Thursday, September 26, 2024

QOTD -- Polls And Pollsters

 

"...They are all fighting the last war in this election season and we don’t even know which war it is! Most are re-fighting the last presidential campaign in 2020 but consider that it was one of the most unusual races in history with a global pandemic that had tons of people not working or working from home, glued to their TVs and computers and mass voting by mail. 2024 is nothing like that. Others are apparently using a method that combines 2020 results with 2022, which was not only a mid-term and therefore very different from today, but also one which came after the cataclysmic Supreme Court decision in Dobbs which may have actually realigned the electorate. (We’ll see about that.) Now we have the weird circumstances of a former president who was fired running again, against the first Black woman candidate who wasn’t even in the campaign until late July. It’s a little unusual!

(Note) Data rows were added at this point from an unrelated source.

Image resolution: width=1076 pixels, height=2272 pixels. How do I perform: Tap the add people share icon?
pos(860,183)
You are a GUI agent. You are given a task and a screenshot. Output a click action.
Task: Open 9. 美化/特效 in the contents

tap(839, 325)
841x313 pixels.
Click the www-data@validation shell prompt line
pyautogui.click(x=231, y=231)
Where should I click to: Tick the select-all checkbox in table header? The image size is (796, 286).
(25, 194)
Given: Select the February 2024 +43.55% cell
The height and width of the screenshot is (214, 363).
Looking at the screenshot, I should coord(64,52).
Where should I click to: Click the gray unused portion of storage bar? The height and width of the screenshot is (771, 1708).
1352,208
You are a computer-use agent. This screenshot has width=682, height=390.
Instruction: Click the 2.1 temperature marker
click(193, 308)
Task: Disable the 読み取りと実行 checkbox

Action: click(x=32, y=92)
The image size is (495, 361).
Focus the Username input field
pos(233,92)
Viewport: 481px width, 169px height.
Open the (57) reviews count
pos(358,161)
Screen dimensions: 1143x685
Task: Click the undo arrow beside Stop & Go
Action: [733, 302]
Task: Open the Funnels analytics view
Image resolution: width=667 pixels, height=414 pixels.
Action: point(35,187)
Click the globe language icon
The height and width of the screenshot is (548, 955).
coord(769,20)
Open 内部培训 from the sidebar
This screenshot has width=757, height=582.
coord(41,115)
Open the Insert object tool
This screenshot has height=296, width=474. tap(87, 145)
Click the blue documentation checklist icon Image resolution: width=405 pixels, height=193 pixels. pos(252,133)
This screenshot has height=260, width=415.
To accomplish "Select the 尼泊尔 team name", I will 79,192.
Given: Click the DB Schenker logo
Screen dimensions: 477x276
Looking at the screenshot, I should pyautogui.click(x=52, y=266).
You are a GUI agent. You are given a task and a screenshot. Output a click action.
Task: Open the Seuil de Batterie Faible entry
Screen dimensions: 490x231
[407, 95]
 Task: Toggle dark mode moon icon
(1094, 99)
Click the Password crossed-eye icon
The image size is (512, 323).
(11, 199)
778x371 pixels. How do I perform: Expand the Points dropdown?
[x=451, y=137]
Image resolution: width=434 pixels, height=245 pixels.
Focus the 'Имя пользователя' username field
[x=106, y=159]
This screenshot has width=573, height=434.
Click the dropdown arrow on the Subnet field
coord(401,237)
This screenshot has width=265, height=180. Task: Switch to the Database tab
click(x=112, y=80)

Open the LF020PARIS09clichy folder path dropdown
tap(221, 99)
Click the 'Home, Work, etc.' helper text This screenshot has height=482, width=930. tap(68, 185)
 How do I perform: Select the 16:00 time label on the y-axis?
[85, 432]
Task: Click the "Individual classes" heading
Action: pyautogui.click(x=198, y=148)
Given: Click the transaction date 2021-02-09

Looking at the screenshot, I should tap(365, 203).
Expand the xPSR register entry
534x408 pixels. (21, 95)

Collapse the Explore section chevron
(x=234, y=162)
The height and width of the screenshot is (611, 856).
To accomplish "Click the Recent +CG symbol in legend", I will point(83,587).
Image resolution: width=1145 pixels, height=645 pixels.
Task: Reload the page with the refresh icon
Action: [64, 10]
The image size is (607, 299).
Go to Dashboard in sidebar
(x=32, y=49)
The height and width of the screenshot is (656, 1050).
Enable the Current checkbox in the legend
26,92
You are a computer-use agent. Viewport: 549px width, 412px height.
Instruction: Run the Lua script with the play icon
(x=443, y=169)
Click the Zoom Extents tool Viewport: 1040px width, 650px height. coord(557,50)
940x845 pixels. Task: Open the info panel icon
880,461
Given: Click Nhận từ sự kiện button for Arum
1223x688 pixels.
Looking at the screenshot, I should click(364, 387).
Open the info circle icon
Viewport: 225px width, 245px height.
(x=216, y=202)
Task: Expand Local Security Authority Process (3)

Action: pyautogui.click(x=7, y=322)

"You can see why fighting the last war might not be exactly accurate. Or it might. We just don’t know." -- Heather Digby Parton, on pollsters and polling in 2024.  Her comments are in response to an interesting essay from historian Rick Perlstein on the last 100 years of polling in this country (link here). The bottom line is we don't know how accurate or not polling is today (much like we haven't known for certain in the past), because much of the polling methodology relies on data and results from the past. As Perlstein puts it, "They adjust their methods—but to fight the last war. What else can they do?"

So, even if your a poll junkie (we have to fight the urge every day), the banal maxim still applies:  the only polls that matter are the ones where you vote on Election Day!  So VOTE!